Mais tout n’est pas perdu. Nian m’annonce qu’il s’est assuré les services d’un nouveau chef, une femme déjà réputée dans la communauté sénégalaise locale pour ses talents de cuisinère. Au grand soulagement de sa clientèle, La Senegalaise va rester ouvert. Nian ajoute qu’il va faire de fréquents allers et retours entre le Sénégal et le Japon et qu’il a l’intention de rester impliqué dans l’entreprise en jouant un rôle de soutien.
Pour le moment, les riches arômes du thiéboudienne flottant le week-end aux abords du petit restaurant vont continuer d’appâter les expatriés sénégalais et autres avec leurs promesses de délices culinaires d’Afrique de l’Ouest.

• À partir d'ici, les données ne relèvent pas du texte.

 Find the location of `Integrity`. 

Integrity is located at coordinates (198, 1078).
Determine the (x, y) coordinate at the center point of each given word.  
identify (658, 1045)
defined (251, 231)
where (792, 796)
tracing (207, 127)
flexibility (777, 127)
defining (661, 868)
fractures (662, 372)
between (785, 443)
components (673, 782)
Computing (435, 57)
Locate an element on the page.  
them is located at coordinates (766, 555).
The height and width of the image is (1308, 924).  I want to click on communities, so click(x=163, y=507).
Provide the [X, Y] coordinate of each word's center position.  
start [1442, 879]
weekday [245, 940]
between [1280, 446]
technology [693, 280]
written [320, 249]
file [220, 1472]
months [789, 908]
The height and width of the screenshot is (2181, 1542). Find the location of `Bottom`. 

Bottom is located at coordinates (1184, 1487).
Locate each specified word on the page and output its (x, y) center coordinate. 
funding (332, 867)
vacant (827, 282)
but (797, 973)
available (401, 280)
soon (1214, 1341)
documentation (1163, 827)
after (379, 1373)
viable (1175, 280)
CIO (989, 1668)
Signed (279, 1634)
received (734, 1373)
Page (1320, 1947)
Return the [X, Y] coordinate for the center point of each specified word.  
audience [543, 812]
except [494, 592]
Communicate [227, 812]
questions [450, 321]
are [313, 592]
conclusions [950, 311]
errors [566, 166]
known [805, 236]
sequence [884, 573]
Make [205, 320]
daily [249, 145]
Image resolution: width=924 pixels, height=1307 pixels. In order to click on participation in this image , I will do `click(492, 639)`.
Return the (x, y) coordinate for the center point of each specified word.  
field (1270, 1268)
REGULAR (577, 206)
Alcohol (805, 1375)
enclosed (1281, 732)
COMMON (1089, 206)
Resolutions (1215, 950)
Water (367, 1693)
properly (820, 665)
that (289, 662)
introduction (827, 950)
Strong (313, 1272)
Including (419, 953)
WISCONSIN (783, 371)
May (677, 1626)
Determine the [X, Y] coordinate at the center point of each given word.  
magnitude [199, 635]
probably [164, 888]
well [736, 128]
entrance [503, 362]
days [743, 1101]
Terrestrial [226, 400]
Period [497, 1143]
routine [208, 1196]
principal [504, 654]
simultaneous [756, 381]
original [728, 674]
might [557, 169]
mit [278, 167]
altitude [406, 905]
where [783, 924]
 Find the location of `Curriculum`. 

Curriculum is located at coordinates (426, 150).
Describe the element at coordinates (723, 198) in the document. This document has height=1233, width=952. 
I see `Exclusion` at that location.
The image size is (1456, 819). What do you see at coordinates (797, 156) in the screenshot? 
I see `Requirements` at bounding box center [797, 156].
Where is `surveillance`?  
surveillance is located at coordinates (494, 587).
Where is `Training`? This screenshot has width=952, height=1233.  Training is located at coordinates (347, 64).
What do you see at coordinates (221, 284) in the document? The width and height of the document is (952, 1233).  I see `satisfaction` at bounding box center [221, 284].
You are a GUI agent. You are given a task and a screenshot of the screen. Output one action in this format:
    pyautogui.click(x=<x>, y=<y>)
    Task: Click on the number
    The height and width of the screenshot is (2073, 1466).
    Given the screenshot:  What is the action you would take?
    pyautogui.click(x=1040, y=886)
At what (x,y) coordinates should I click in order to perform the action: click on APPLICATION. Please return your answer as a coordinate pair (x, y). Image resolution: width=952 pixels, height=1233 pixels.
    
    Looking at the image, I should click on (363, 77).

La Senegalaise CHEZ YA BIGUE
- Ôsakaya Daiichi Building, 17-18 Yakushi-chô, Sakado-shi, Saitama-ken
- Ouvert de 14 h à 21 h
- Fermé le lundi
- Accès : à 5 minutes de marche de la gare Kita-Sakado, sur la ligne Tôbu Tôjô.
- Le thiéboudienne est seulement proposé le dimanche
(Photo de titre : Nian Jinba et sa famille dans la cuisine de La Senegalaise Chez Ya Bigue avant leur retour au Sénégal)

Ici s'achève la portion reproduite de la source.